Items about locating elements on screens
-----

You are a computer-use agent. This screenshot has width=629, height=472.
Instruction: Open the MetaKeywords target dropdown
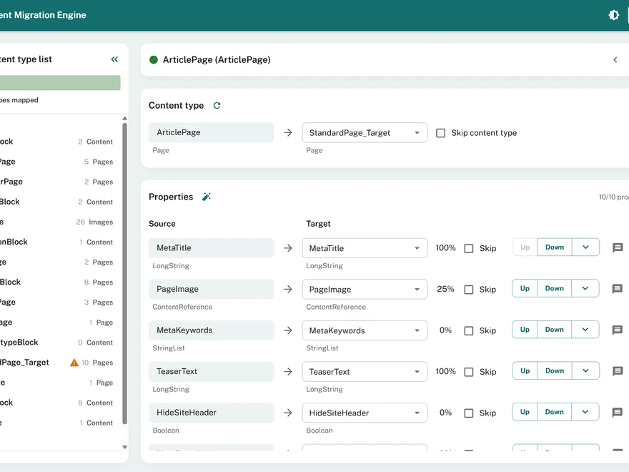pyautogui.click(x=365, y=330)
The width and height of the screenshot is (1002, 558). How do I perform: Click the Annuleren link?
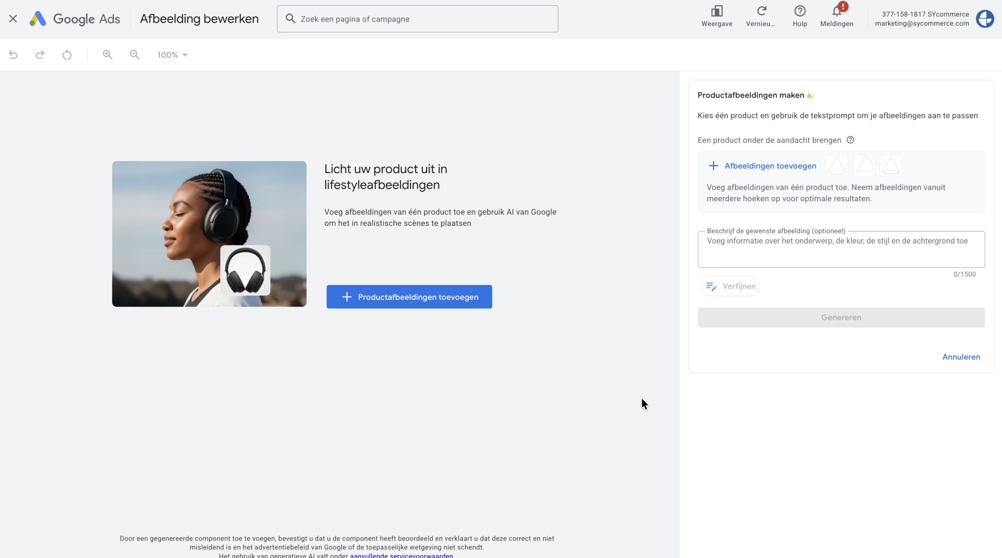pyautogui.click(x=961, y=357)
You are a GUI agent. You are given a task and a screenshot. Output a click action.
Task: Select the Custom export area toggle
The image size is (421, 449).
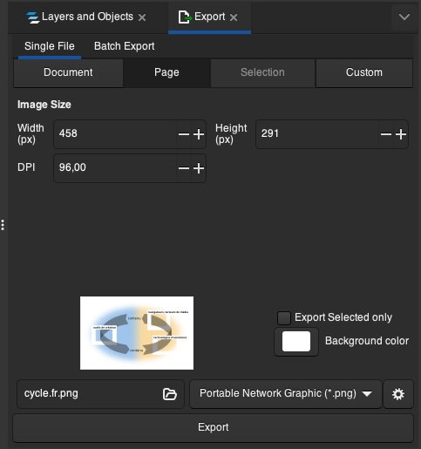pos(364,72)
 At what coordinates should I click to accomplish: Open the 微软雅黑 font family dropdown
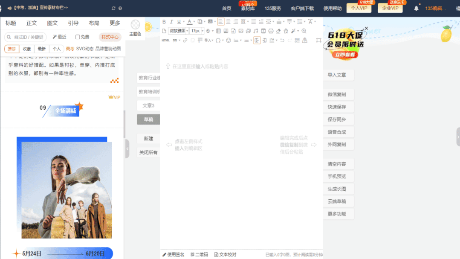178,31
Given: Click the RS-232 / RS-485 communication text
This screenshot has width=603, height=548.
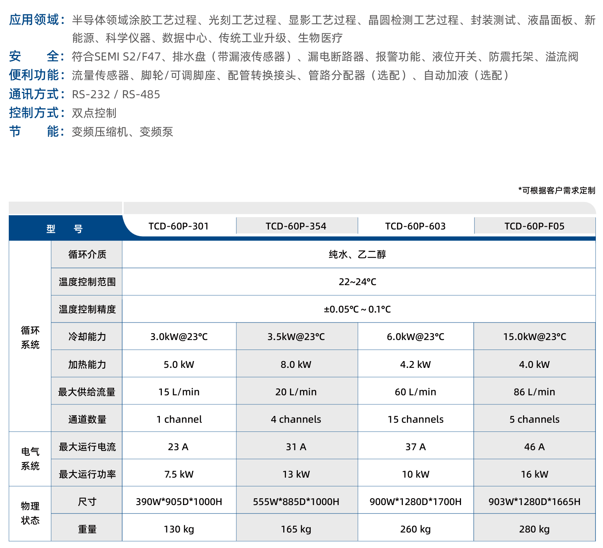Looking at the screenshot, I should pos(116,95).
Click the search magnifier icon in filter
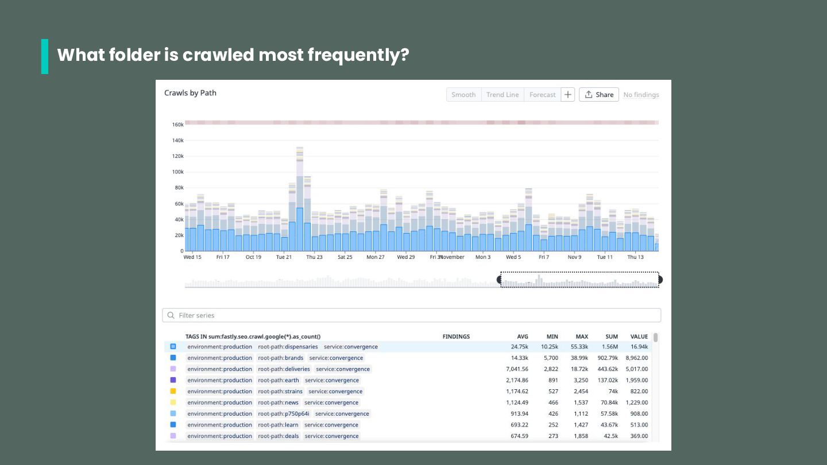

-----

PROBLEM TO WORK ON: Update all of the items by replacing every instance of "dropdown" with "drop-down menu", and leave everything else unchanged. Omit the pictures from your answer.

COMPLETE RESPONSE:
You are a computer-use agent. This screenshot has width=629, height=472.
Instruction: Open the MetaKeywords target drop-down menu
pyautogui.click(x=365, y=330)
The width and height of the screenshot is (1002, 558). How do I perform: Click the Annuleren link?
pyautogui.click(x=961, y=357)
You are a GUI agent. You are given a task and a screenshot. Output a click action.
Task: Select the Custom export area toggle
The image size is (421, 449).
pos(364,72)
 At what coordinates should I click to accomplish: Open the 微软雅黑 font family drop-down menu
178,31
Given: Click the RS-232 / RS-485 communication text
This screenshot has width=603, height=548.
Looking at the screenshot, I should pos(116,95).
Click the search magnifier icon in filter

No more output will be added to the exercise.